**Set problem:**
Answer these questions from the forum thread on the Elasticsearch cosine similarity error:
(a) How many dimensions does the mapping give the Doc_vector field?
(b) According to the error response, how many shards failed?
(c) In the reply's script, what condition is checked before cosineSimilarity is called, and what score is returned when it holds?

Reputation: 21
Created indices with data type dense_vector => dims: 512 & uploaded json format data into elastic search, get search query with cosine similarity based on query vector [4, 3.4, -0.2] .
Referred articles https://medium.com/version-1/vector-based-semantic-search-using-elasticsearch-48d7167b38f5
created index :
put jsonsample2/
{
"settings": {"number_of_shards": 2,"number_of_replicas": 1},
"mappings":
{
"dynamic": "true","_source": {"enabled": "true"},
"properties":
{
"Document_name": {"type": "text"},
"Doc_vector": {"type": "dense_vector","dims": 512}
}
}
}
cosine similarity based on query vector Search Query:
GET jsonsample2/_search
{
"query": {
"script_score": {
"query" : {
"match_all": {}
},
"script":
{
"source": "cosineSimilarity(params.query_vector, 'Doc_vector')",
"params":
{
"query_vector": [4, 3.4, -0.2]
}
}
}
}
}
Cosine similarity search run time error. Run time error
{
"took" : 1,
"timed_out" : false,
"_shards" : {
"total" : 2,
"successful" : 1,
"skipped" : 0,
"failed" : 1,
"failures" : [
{
"shard" : 0,
"index" : "jsonsample2",
"node" : "e9WAytp6Si65x_YDRuLQcg",
"reason" : {
"type" : "script_exception",
"reason" : "runtime error",
"script_stack" : [ "org.elasticsearch.xpack.vectors.query.ScoreScriptUtils$DenseVectorFunction.getEncodedVector(ScoreScriptUtils.java:100)",
"org.elasticsearch.xpack.vectors.query.ScoreScriptUtils$CosineSimilarity.cosineSimilarity(ScoreScriptUtils.java:179)",
"cosineSimilarity(params.query_vector, 'Doc_vector')",
" ^---- HERE"
],
"script" : "cosineSimilarity(params.query_vector, 'Doc_vector')",
"lang" : "painless",
"position" : {
"offset" : 38,
"start" : 0,
"end" : 51
},
"caused_by" : {
"type" : "illegal_argument_exception",
"reason" : "A document doesn't have a value for a vector field!"
}
}
}
]
},
"hits" : {
"total" : {
"value" : 0,
"relation" : "eq"
},
"max_score" : null,
"hits" : [ ]
}
}
Upvotes: 1
Views: 3878
Reputation: 2179
the problem is described here:
"reason" : "A document doesn't have a value for a vector field!"
For checking if a document has a missing value, you can use doc['field'].size() == 0
your script should be like this:
"source": "doc['Doc_vector'].size() == 0 ? 0 : cosineSimilarity(params.query_vector, 'Doc_vector')"
Upvotes: 0

**Data lines:**
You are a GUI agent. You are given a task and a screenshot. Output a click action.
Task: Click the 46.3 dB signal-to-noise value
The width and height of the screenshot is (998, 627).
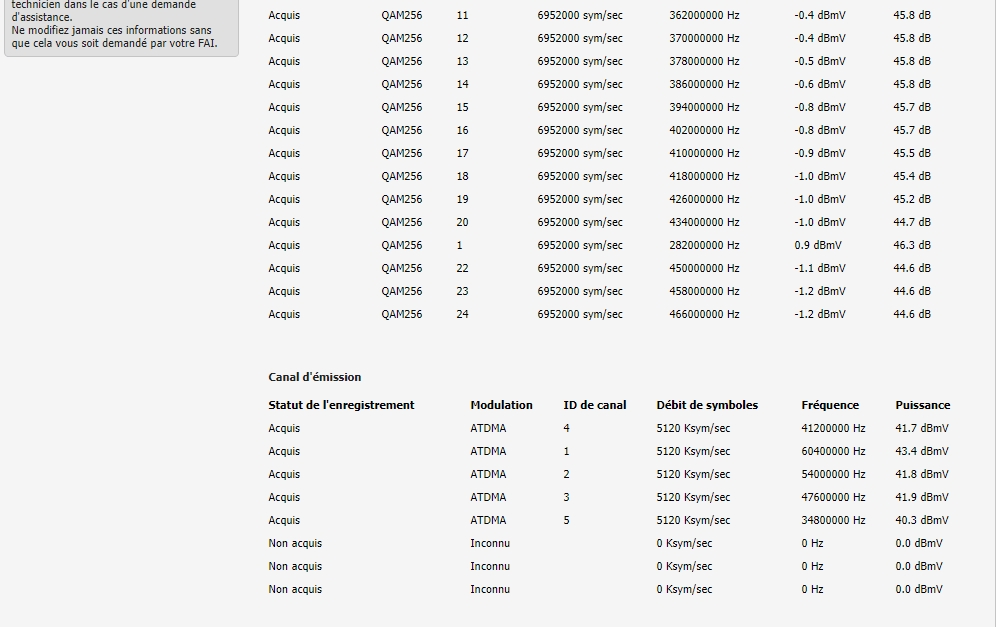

**Worked answer:**
(a) 512
(b) 1
(c) doc['Doc_vector'].size() == 0; the score is 0.